You may have been upset to discover that the prime minister's right-hand man, Bill Morneau, resigned yesterday.
After leading Canada into it's greatest deficit since World War Two, Morneau has now decided that it's the right time for someone else to pick up the mantle. "It's the right time for a new finance minister to deliver on that plan for the long and challenging road ahead," he said yesterday in a hastily arranged press conference.
Like a sexless Casanova, Morneau has been ostracized to France where he will attempt to lead an international, economic organization; a common sanctum for failed politicians who wish to evade accountability.
Fortunately enough, Canada has not seen the back of Trudeaunomics. Chrystia Freeland, who has about as much economic experience as you do, has been appointed by the prime minister to finish the job.
If the recent PMO leaks are anything to go by, Morneau was the voice of restraint to Trudeau's happy-go-lucky pandemic spending. If this is true, then may God help us. Through Freeland's economic inexperience, the PMO and the Department of Finance will be inextricably linked; the casual attitude towards Canada's ever-growing deficits will become a religion.
Of course, Morneau's resignation was not really about his Gaulish ambitions; nor was it about his supposed "differences" with the PMO over policy. In Morneau's five-year tenure as finance minister, it is eyebrow-raising (to say the least) that we only heard about this division a few days before his resignation.

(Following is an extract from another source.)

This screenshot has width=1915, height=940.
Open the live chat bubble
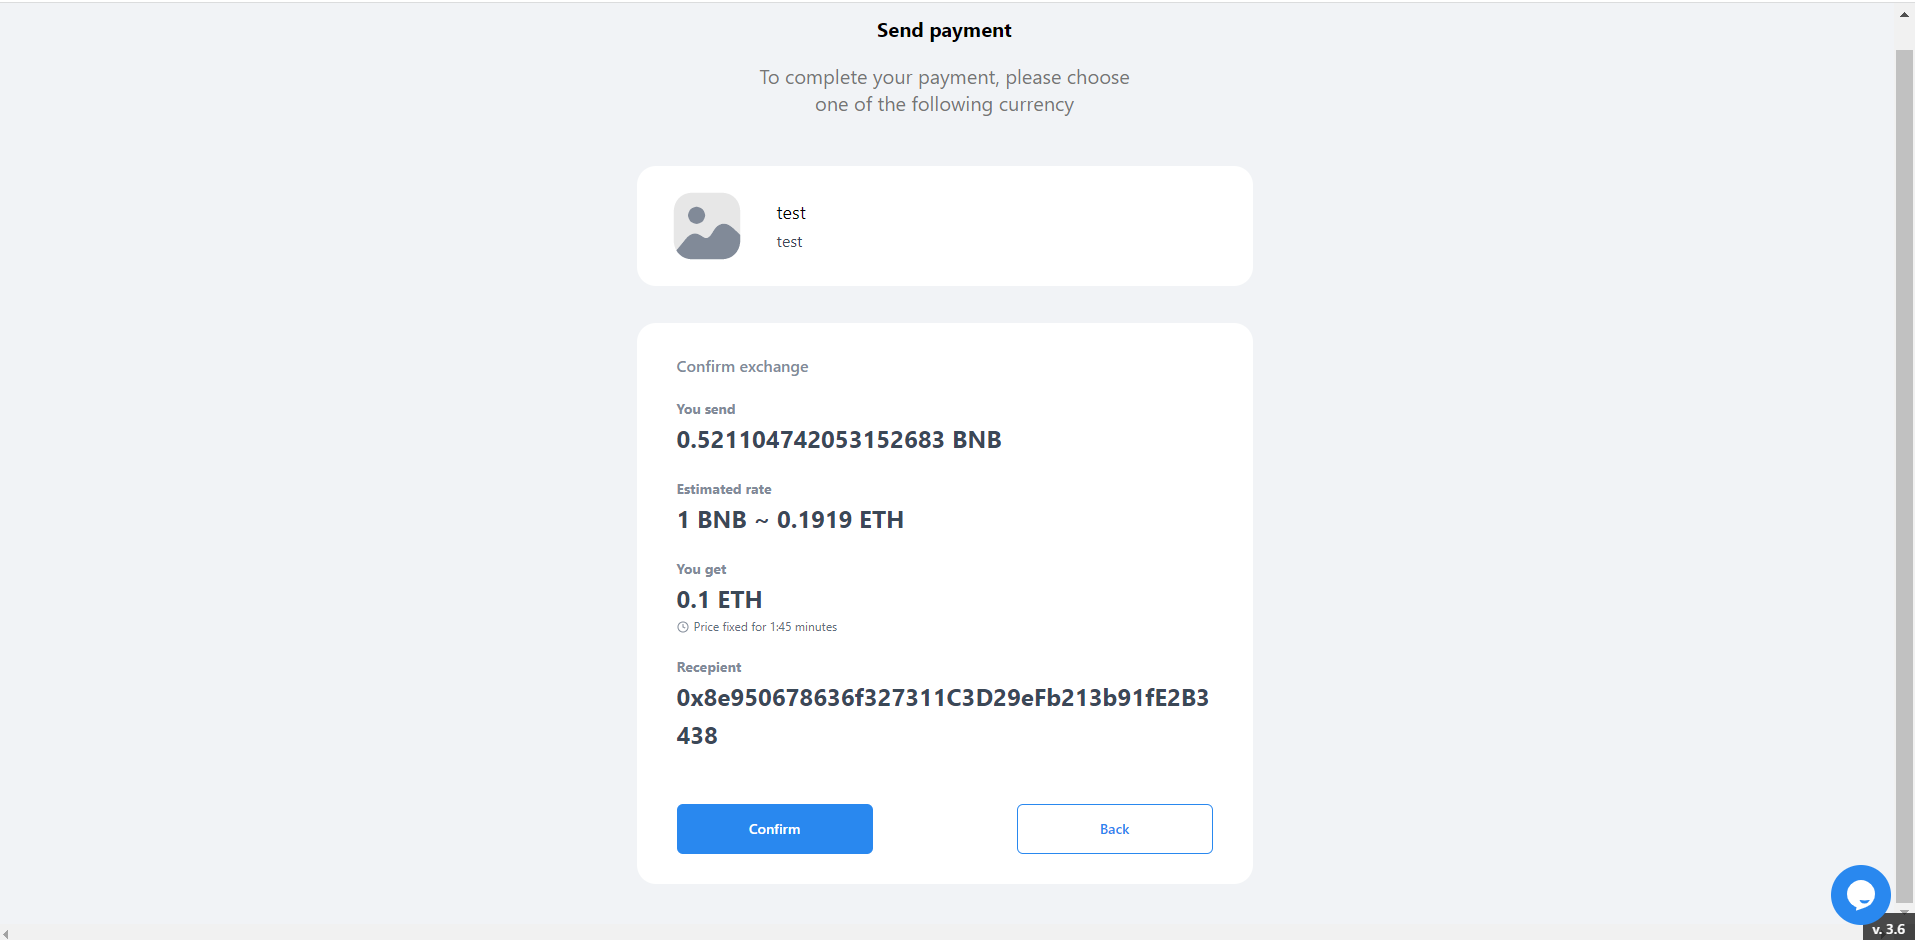tap(1860, 894)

As Canada's top journo Paul Wells said today in his Maclean's column, "Morneau has always believed he could offer talking points in place of answers, and that unshakeable belief continues. He just got fired. It is pathetic to pretend otherwise."
The WE scandal has shaken this government because of it's simplicity: it's corruption, pure and symbol; packaged in a way that is understandable to even the most apathetic voter. For this reason, Morneau had to fall on the sword. Without his blood, the government would've toppled. It still may.
Despite the hard work of the government's press secretaries, it remains painfully obvious that Morneau was sacrificed so to preserve Trudeau. They attempted to disguise this because it would set an unavoidable precedent: Trudeau may be prime minister, but constitutionally he is the "first among equals." He does not deserve special treatment.
And so among all this chaos, one question should prevail. If Morneau had to resign over WE, why shouldn't Trudeau?